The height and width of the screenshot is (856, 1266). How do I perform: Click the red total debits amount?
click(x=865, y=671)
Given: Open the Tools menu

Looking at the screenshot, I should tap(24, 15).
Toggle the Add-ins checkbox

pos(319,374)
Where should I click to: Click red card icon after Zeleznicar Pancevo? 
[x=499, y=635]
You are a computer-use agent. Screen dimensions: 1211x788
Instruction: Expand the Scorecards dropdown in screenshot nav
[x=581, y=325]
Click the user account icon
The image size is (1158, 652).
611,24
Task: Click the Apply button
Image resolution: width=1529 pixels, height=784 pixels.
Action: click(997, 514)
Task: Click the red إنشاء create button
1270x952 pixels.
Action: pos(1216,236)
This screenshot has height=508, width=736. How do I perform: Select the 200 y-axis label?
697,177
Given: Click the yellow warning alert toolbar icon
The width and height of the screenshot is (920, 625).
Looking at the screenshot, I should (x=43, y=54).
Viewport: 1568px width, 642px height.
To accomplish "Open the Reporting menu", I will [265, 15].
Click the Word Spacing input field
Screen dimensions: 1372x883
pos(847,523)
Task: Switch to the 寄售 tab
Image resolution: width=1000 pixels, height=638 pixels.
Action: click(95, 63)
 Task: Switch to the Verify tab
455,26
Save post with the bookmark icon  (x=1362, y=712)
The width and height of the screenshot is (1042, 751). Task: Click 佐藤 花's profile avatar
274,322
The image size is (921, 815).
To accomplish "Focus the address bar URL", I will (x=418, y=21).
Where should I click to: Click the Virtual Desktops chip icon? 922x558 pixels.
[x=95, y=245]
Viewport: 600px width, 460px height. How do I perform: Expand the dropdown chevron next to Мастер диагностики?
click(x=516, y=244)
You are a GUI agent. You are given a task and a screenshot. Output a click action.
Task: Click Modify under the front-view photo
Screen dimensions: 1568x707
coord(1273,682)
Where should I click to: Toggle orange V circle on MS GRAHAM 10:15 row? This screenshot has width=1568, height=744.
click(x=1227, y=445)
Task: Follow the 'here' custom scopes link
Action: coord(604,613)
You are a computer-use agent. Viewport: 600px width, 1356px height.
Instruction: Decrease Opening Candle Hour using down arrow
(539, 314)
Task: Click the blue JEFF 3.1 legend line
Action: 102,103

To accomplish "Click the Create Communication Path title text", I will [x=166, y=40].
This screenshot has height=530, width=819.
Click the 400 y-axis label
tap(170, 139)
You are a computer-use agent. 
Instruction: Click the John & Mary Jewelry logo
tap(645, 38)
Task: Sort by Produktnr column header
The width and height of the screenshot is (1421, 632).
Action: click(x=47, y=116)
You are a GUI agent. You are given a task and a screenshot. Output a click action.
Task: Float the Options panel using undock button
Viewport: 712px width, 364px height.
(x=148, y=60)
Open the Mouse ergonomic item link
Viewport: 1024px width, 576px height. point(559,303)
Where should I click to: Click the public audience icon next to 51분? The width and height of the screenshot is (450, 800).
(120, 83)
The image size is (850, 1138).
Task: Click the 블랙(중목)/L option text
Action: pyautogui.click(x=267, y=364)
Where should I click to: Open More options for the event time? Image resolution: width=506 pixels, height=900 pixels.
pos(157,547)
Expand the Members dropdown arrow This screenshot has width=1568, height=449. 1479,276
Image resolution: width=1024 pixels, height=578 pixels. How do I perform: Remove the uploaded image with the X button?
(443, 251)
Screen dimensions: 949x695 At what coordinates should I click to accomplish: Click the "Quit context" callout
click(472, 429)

■ TASK INSTRUCTIONS ■
In the listing, find every line containing the word "computer" and list it.

■ FINAL ANSWER ■
You are a computer-use agent. Screen dimensions: 1211x788
You are a computer-use agent. Viewport: 600px width, 1356px height.
You are a computer-use agent. 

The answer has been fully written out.